LIKE pretty much everyone I’ve spoken to about it, I resisted getting a Kindle for quite some time. ‘There’s just something about the feel of a book that you don’t get with an electronic device’, was the usual comment, though sometimes, oddly, it was the smell that others preferred.

When I was given one as a birthday present a few years ago, I immediately stocked it up with out of copyright classics for free - Frankenstein, Dracula, stuff I’d read years previously and adored, but which I’d lost copies of in the intervening decades.

I marvelled at the difference in price between buying a new paperback or hardback and their digital equivalent, and gleefully whipped through them, or read the free chapters before deciding to take the plunge or not.

But in the years since receiving a Kindle (other brands of electronic reading devices are available), I haven’t stopped buying good, old-fashioned analogue books. I find it nigh-on impossible to pass a charity shop without ducking in to scan the book and DVD racks, and while I’m getting better at leaving empty handed, I’ll still probably pick something up two or three times out of five.

Then they go home, and get added to the ever-increasing ‘To Watch’ or ‘To Read’ piles, and get added to my ‘I’ll get around to it’ list.

Whenever I buy a book, I immediately place the receipt into the pages for use as a simple bookmark. If I could be bothered, I’m sure I could have a look at the teetering stack of novels and non-fiction on my bedside table and work out exactly how far behind on my ‘To Read’ pile I am.

The problem is, and I’m certain I’m not alone in this, I’ll pick up a book while a certain mood takes me - hello, Ian Fleming’s Commandos: The Story Of The Legendary 30 Assault Unit - and be confident I’ll crack on with it as soon as I’ve finished whatever I’m on with, but get distracted by a magazine article, or fascinated by some other topic, and it’s back on the pile.

Other times, I’ll get part way through a book and, however determined I am to finish, I have to try something else, because I’m not even seeing words any more, just shapes on a page.

Occasionally, I’ll find something such a slog I’ll just put it down for a little while and quickly plough through something pulpy and fun - hello, Robert L Pike’s Mute Witness, the basis for Bullitt - as a sort of palate cleanser. A Steve McQueen-flavoured sorbet between chapters of heavy-going tedium.

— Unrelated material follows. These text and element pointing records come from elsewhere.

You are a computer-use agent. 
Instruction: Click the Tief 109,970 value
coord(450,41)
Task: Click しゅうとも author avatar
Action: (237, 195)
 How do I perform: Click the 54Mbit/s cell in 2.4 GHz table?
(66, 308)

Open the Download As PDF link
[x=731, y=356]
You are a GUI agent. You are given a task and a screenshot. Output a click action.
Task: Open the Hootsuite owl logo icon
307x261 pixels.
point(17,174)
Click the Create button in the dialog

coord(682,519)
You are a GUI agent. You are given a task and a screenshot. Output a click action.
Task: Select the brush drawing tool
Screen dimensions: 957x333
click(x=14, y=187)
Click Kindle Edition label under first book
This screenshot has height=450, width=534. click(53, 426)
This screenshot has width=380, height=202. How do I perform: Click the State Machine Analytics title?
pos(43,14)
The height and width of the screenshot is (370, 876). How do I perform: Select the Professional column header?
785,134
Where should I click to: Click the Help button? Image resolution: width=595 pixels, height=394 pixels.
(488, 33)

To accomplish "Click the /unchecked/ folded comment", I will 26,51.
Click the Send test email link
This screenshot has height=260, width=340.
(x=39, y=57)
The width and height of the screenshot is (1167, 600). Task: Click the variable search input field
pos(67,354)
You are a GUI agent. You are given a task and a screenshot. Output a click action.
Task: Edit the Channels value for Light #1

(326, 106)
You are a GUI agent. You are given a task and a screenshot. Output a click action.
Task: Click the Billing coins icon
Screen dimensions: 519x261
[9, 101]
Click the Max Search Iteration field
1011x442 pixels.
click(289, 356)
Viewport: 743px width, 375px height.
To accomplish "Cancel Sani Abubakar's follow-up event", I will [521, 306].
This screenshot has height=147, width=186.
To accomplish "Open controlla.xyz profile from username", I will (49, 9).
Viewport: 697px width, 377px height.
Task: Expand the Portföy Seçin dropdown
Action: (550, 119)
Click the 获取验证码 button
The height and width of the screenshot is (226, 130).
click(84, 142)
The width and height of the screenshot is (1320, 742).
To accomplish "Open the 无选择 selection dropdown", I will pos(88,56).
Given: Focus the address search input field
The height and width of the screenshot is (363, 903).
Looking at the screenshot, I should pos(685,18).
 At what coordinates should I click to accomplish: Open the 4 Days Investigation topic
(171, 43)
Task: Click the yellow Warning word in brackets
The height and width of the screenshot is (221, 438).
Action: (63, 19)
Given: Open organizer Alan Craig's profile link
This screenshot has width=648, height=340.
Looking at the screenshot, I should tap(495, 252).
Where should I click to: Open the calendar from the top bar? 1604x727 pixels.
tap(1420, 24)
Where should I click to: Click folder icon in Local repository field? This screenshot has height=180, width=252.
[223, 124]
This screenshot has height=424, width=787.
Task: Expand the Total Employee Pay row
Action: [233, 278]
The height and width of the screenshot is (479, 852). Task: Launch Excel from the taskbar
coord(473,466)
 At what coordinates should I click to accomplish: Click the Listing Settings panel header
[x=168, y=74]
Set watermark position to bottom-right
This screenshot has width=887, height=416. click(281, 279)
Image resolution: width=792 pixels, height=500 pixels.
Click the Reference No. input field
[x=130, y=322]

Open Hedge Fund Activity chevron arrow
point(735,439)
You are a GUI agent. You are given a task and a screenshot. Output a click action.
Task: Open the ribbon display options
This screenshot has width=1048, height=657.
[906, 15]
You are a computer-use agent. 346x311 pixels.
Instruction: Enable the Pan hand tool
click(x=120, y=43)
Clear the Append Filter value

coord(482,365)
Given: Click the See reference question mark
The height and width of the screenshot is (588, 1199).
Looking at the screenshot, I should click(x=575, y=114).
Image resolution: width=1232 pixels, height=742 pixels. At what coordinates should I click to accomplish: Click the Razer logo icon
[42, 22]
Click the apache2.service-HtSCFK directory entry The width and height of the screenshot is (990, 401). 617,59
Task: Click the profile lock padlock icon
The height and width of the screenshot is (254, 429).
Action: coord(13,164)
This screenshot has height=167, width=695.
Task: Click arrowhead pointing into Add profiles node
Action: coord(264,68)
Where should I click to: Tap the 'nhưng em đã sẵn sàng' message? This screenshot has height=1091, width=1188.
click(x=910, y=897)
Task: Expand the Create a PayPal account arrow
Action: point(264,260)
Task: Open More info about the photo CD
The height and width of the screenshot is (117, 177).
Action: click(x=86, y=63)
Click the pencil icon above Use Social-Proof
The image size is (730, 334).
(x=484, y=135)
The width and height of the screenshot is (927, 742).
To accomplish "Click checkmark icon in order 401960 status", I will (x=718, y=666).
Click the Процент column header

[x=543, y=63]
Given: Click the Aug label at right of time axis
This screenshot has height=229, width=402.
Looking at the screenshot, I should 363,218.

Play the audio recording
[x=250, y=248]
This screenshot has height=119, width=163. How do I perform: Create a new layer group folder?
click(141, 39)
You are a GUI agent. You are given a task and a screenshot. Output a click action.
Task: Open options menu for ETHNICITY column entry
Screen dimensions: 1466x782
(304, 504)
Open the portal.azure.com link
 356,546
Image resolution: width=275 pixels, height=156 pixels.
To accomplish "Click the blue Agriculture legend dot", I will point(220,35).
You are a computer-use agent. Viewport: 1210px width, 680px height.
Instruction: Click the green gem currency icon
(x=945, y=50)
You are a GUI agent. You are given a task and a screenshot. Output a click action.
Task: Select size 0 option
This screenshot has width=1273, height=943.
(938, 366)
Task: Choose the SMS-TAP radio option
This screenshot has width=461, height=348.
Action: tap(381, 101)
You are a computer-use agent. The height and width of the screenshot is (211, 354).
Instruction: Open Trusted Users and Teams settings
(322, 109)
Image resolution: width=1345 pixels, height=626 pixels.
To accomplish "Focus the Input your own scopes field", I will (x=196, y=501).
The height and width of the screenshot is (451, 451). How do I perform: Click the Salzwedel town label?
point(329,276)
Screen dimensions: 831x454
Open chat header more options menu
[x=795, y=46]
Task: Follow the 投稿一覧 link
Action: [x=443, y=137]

Sometimes it’s because the book just isn’t gripping me, other times I’ll just end up busy for a while and won’t pick it up for a week or so, and by then it’s lost whatever draw it had.

That’s what happened with A Briefer History Of Time - I saw a documentary, got briefly fascinated by physics and received the (only very slightly), dumbed-down version of Professor Stephen Hawking’s famous book as a gift.

It sat on the shelf for five years, despite a couple of false starts, until a couple of months ago when - after one flat-Earth argument too many - I was determined to get through it, start to finish. Amazing what a desire for argument ammunition can do for your reading desires, even if the later chapters were more than a little perplexing.

Now and again though, I’ll just give up, with a promise to myself I’ll try again another time - hello, Wuthering bloody Heights! I’ve tried four times to read that novel - which I’m reliably informed is a stone cold classic - and while I’ve made progress each time, I’ve barely made it past the halfway point before having to give up and move on.

One of the best things about reading a proper book is seeing the bookmark move slowly (in some cases), down the spine as you plough through it, and that’s something you don’t really get with an e-book. Sure, you see a little percentage measurement, but it’s not the same.

This was meant to be a column on the dangers of hoarding (because my ‘To Read’ pile got a bit too tall this week and took a tumble), but now I’m wrapping it up I realise it’s actually a way to put in writing the fact I’ve based my entire knowledge of a classic of the English language on a 1978 Kate Bush song, and use its publication to spur me on to get the damn thing read.

Come back next year and see how I get on, and well done if you made it through without getting distracted and moving on to something else.